When she begins a relationship with Grant, she is at first reluctant, then fairly easily slips into the role of a mistress, with his promises to pay her tuition as well as her father’s medical fees. She goes along with this, alienating her student boyfriend when he discovers the truth.
But one of the points being made is that these young women either don’t have a moral anchor, no discernment between what is right in what is wrong, claiming that they are adults, doing nothing wrong and can make their own choices, or they have a moral anchor which they ignore more and more. This becomes the case with Kara.

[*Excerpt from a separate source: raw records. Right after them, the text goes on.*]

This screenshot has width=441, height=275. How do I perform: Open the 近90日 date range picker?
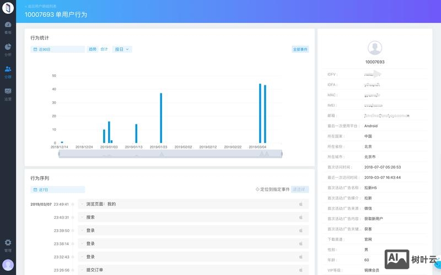[x=58, y=50]
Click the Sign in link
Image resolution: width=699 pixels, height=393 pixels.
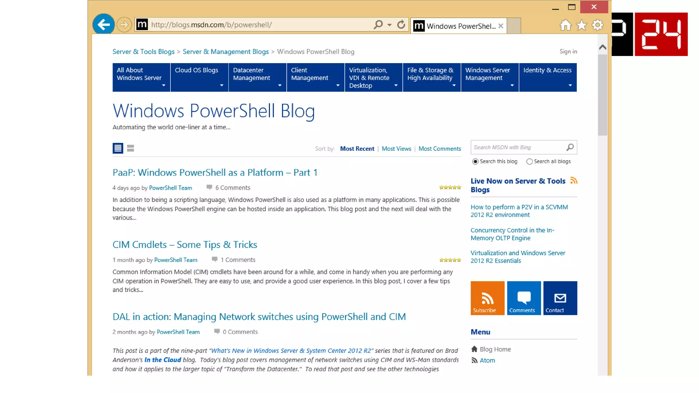[568, 52]
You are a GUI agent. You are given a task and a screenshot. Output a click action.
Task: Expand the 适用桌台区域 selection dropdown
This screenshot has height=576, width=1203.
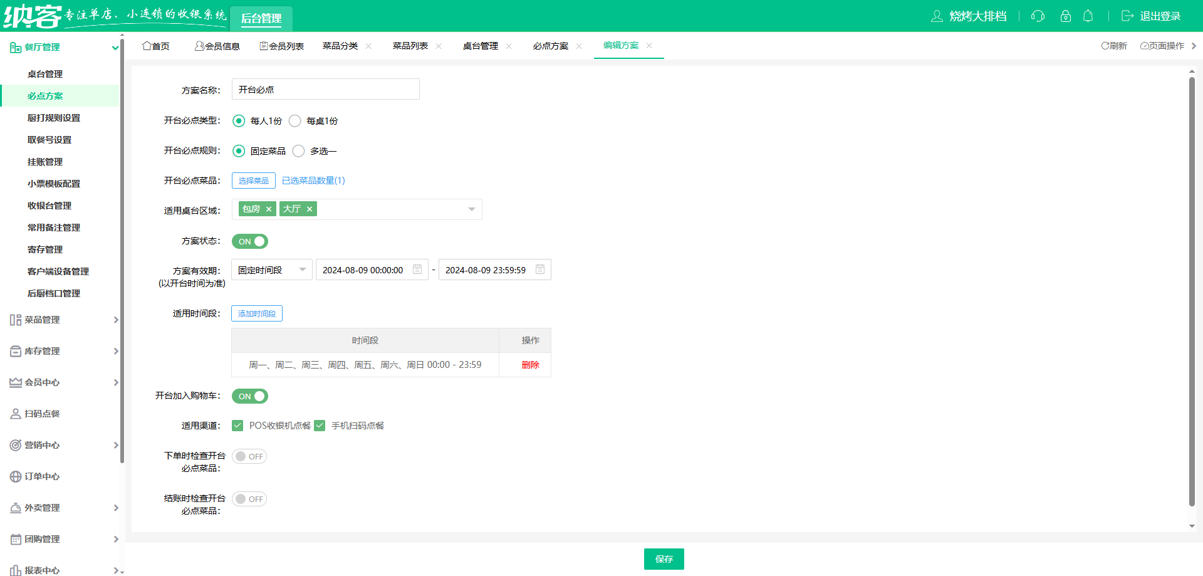(471, 209)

There are some contrivances in the plot, Grant giving Kara a new car and her not paying attention and bumping into another vehicle, asking her father to repair it and his discovering that Grant owns the car, leading to a confrontation with his daughter, and with Grant. She asserts her independence although she is caught up in Grant’s fantasies, especially sexual highs through asphyxiation.
She refuses to leave her father’s birthday party and Grant cuts off her off. She succumbs to Grant again, but when he invites her and a friend to go together to his mansion and the friend gives her a drug, she is sick, finds that Grant has asphyxiated her friend and his loyal assistant has disposed of the body.
The film becomes melodramatic – perhaps because it is to serve as a warning for young women who might be contemplating such behaviour and it is reminding them of the dire consequences possible. Kara has a GPS which she has turned off but fortunately, turns it on again, phones her father as she is abducted by Grant’s assistant, her father follows her and there is a last-minute saving Kara from being injected with a deadly drug. They go to the police, Grant trying to escape in his private plane when he is arrested.
The film does what it intends to do, leading us into this seeming highlife, highlighting its attractiveness, then indicating the consequences and the repercussions for these choices.